Let's hope that HR 1207 "Audit the Fed" passes... we have to take baby steps.
 
Quote from monty21: Oh I wish Ron Paul were president. Gold Standard would have a legitimate supporter. Let's hope that HR 1207 "Audit the Fed" passes... we have to take baby steps.
I was about to call me Congresswoman and tell her that I didn’t vote for her and don’t like her, but if she just cosponsored this one thing, I would vote for her. But the next day I got the email and she had already done that, so I guess that saves me. I suppose I should still call her and tell her I support her on this. Of course she won with like 80% of the vote anyways.
 
Quote from monty21: The Fed only needs some paper and ink to create money... You cannot create gold or silver out of nothing though. ***** It's simple inflation... its unfortunate when people's wages/salaries do not grow with inflation though.
So you mean the poor and middle class are getting shafted by the rich? Cause everybody around here makes it out like people are poor because they lived beyond their means and are lazy and just don’t don’t want to work and think they are entitled to everything.
 
Quote from Sandybestdog:

I was about to call me Congresswoman and tell her that I didn’t vote for her and don’t like her, but if she just cosponsored this one thing, I would vote for her. But the next day I got the email and she had already done that, so I guess that saves me. I suppose I should still call her and tell her I support her on this. Of course she won with like 80% of the vote anyways.

That's funny.

I'm subscribed to the Campaign for Liberty newsletter and they sent me a generic letter to send to my congressman (in support of the bill).
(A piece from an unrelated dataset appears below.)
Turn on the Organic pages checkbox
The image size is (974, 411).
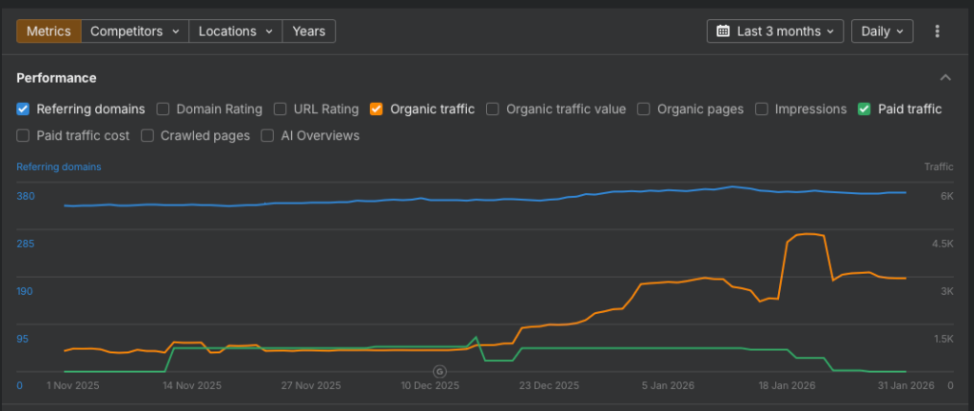click(644, 109)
My rep, Peter King of Nassau Ct. Long Island wasn't a cosponser, so I sent him the letter. I learned a week later that he also sponsored the bill. I then received a official letter from him saying he supported it.

It's amazing that there are about 214 cosponsers. I'm more worried about this passing in the Senate though. A lot of banks are lobbying this. Let's see if America can be uncorrupted for once.
 
Quote from 4444CJones4444:

Help me out here. Approximately 160K metric tons of gold exist in the world today. Assuming gold used in industry is outlawed and gold used for jewelry is outlawed and all the citizens in the world forfeit their gold to central banks, at its current bloated value all that gold is worth $5.1T.
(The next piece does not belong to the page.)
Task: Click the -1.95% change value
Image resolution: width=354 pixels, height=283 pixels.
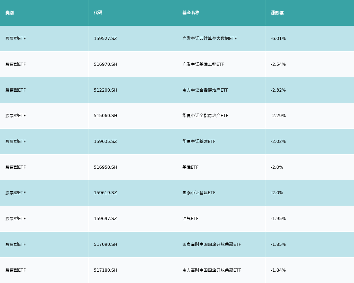Action: (x=278, y=219)
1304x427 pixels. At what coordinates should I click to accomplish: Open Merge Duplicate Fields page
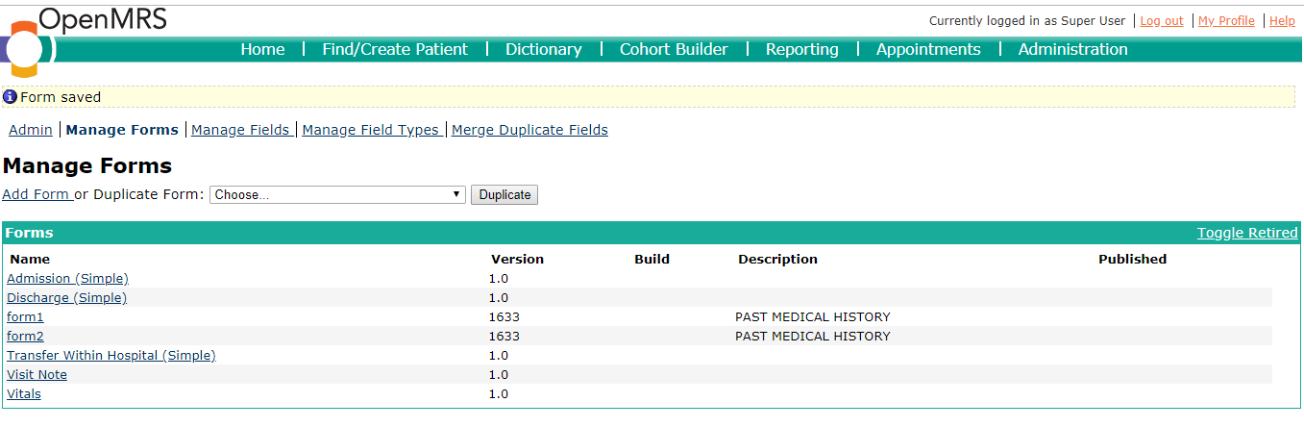pos(529,130)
So, once you've done the impossible (removed gold from the general population so it can be used to back paper money and then outlaw its use in industry), you will need to take EVERYTHING in the world now and EVERYTHING that will be created in the future and divide it by $5.1T. How do the gold bugs and Ron Paul plan to accomplish this? One troy ounce would be worth $20,000 now (assuming government rounded up every last gram on earth) and worth $100's of thousands in the future, assuming the world's population continues to grow along with demand.
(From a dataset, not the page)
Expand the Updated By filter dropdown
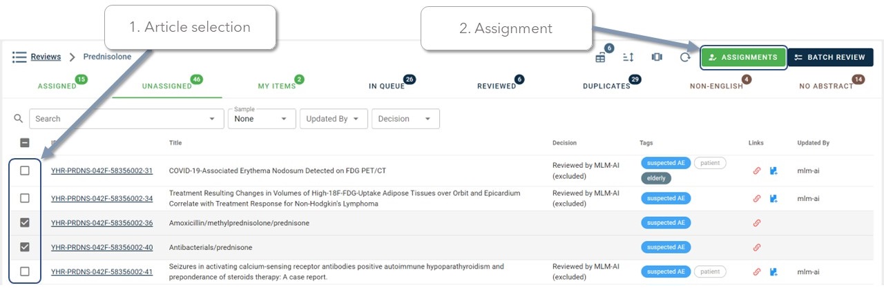This screenshot has width=884, height=290. [x=332, y=119]
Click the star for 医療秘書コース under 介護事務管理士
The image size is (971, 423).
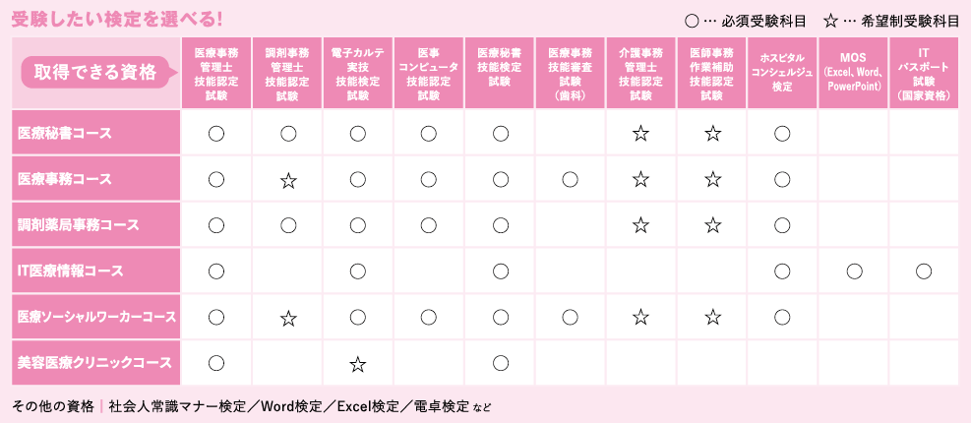pyautogui.click(x=640, y=133)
It's a serious question. What's the plan?
Look, I am no economist, but I can positively say that any potential problem you see with a gold standard is completely dwarfed by the single fact that no one can print money out of thin air anymore. Also our money doesn’t just have to be backed by gold and silver. We could have oil and land and commodities backing it as well.
 
Quote from Sandybestdog:

Look, I am no economist, but I can positively say that any potential problem you see with a gold standard is completely dwarfed by the single fact that no one can print money out of thin air anymore. Also our money doesn’t just have to be backed by gold and silver. We could have oil and land and commodities backing it as well.

Gold has stood the test of time. It is the best choice.